Taking to Twitter, the online wine seller dropped the following bomb earlier this year.
Did you know 99% of wine should be consumed the day you buy it or shortly after. ⁰🍾
The reason we cellar wines is because many wines get more interesting with age, developing new flavours and textures.
— NakedWines Australia (@NakedWinesAus) May 28, 2021
“Did you know 99% of wine should be consumed the day you buy it or shortly after?”
“The reason we cellar wines is because many wines get more interesting with age, developing new flavours and textures.”
A convenient thing for a vino purveyor to point out? Absolutely. Wrong? The ratio of high-quality to low-quality wine in your local bottle shop can probably answer that for you.
What is up for debate, however, is the word “shortly.”
As Moravin (a website run by a former chef and current wine seller) explains, “There is a common misconception, that all wine will continue to improve with age. But, in fact, most experts agree that only 5-10% of all wine will improve with more than 1 year of aging and only 1% of all wine improves with more than 5 years of aging.”
“This means that 99% of all wine we buy is meant to be drunk right now. This doesn’t mean that the wine will expire. But, you shouldn’t purposefully age it, because you won’t be gaining any benefit from waiting.”
“When we say a wine is meant to be drunk now, we mean it is intended to be consumed within 1 to 5 years or so of buying it,” (Moravin).
“After that time, the wine can actually start to deteriorate and lose many of the qualities that made it so delicious.”
Well, there goes the romantic myth we all (I’m not alone, am I?) believe as we pull our $25 bottles of wine out from the pantry 6 months after buying them, then patting ourselves on the back for being low-key connoisseurs…
Spoiler alert – it will probably taste exactly the same as when you bought it! Or, if it’s been exposed to heat, worse.
Don’t lose hope though. This is just yet another excuse to get the corkscrew out (or buy more expensive wine). A win for everyone but your wallet. And in case you hadn’t heard, in 2021, money is free...
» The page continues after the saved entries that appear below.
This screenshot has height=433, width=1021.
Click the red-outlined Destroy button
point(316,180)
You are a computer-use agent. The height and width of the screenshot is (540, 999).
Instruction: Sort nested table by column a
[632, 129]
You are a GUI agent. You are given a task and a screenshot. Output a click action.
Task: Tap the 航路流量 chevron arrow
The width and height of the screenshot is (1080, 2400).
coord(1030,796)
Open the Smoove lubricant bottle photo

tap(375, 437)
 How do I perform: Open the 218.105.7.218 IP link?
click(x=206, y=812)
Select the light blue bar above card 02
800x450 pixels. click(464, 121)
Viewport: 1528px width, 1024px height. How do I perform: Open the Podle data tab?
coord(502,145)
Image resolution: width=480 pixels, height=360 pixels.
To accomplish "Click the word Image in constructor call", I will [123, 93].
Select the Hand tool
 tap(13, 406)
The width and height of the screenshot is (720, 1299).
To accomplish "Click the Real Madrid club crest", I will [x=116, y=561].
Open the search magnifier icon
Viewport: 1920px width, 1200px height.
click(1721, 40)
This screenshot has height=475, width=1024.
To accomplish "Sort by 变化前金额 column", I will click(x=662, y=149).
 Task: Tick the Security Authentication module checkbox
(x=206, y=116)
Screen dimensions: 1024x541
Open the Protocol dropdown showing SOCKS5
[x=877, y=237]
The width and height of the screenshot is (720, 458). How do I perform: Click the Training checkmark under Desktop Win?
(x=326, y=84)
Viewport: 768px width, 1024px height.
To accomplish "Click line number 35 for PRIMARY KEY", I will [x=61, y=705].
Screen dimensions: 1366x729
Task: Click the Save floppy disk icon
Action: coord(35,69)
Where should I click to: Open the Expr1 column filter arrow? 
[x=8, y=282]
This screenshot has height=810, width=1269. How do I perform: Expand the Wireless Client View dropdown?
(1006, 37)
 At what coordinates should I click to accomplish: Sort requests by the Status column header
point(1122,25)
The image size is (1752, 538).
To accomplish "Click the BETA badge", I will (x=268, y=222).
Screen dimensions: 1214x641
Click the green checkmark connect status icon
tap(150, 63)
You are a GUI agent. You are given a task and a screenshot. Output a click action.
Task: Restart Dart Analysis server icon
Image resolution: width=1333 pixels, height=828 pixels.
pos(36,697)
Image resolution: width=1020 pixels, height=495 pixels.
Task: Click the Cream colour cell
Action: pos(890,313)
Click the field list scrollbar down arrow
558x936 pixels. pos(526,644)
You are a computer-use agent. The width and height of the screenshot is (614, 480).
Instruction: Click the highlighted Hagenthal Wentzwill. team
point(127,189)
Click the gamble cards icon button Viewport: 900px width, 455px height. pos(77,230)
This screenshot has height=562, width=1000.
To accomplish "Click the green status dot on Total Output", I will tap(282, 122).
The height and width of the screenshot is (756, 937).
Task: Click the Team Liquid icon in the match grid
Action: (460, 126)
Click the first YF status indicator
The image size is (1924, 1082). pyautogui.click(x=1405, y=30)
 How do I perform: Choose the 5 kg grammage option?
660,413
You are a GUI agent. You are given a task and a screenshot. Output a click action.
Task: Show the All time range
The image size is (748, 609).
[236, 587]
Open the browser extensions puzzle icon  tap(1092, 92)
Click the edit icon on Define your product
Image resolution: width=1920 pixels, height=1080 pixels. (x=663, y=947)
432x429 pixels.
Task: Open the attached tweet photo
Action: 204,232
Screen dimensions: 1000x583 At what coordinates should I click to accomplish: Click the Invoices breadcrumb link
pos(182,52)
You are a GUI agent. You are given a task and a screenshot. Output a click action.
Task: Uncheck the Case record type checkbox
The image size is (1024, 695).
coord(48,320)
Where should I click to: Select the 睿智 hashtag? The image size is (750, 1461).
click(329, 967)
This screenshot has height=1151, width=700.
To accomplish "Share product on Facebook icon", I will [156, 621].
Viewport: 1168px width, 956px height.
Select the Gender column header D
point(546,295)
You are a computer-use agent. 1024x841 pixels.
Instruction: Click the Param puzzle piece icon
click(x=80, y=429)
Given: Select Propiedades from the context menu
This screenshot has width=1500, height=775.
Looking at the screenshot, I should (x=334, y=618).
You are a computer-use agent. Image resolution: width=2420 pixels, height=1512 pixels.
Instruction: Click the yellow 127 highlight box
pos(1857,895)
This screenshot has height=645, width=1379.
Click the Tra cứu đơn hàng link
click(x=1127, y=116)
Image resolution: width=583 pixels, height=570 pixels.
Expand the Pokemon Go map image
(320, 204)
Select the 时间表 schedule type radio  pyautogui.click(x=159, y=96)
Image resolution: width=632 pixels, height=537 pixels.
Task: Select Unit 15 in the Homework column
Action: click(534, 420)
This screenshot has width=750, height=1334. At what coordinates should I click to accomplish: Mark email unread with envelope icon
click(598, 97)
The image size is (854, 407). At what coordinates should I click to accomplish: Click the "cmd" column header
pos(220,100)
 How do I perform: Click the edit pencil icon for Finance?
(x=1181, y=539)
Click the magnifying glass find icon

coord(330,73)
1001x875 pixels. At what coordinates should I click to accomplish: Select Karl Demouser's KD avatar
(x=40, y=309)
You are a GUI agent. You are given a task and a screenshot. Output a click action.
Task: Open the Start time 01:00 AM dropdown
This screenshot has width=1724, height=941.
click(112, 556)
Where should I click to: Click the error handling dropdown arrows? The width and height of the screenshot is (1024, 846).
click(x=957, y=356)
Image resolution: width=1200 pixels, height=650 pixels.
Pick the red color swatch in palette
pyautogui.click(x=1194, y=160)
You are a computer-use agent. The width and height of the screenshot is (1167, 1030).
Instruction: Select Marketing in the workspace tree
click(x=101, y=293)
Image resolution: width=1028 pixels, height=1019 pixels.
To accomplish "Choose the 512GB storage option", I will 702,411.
If you are interested in knowing exactly which wines are best for aging, Vintec explains it well:
“As a general rule, light wines like Pinot noir, Grenache and Mourvedre have a lifespan shorter (closer to the ten year mark) than the heavier shiraz, cabernet and merlot (can be kept for ten to twenty years, or even fifty or more for the best ones).”
Moravin has a few more useful insights along the same lines.
“Unlike [young wines], the red wine of aging, after the fermentation process, is left to rest in a wooden barrel for a year or so. After spends at least a year stored in the barrel, it is bottled and left to age a couple of years, approximately. Typically, it is a wine that will go on sale from the third year of life,” (Moravin).
“In Spain for example, wines labeled with ‘Reserva’ must be aged for 3 years with a minimum of 6 months of that time in oak barrels.”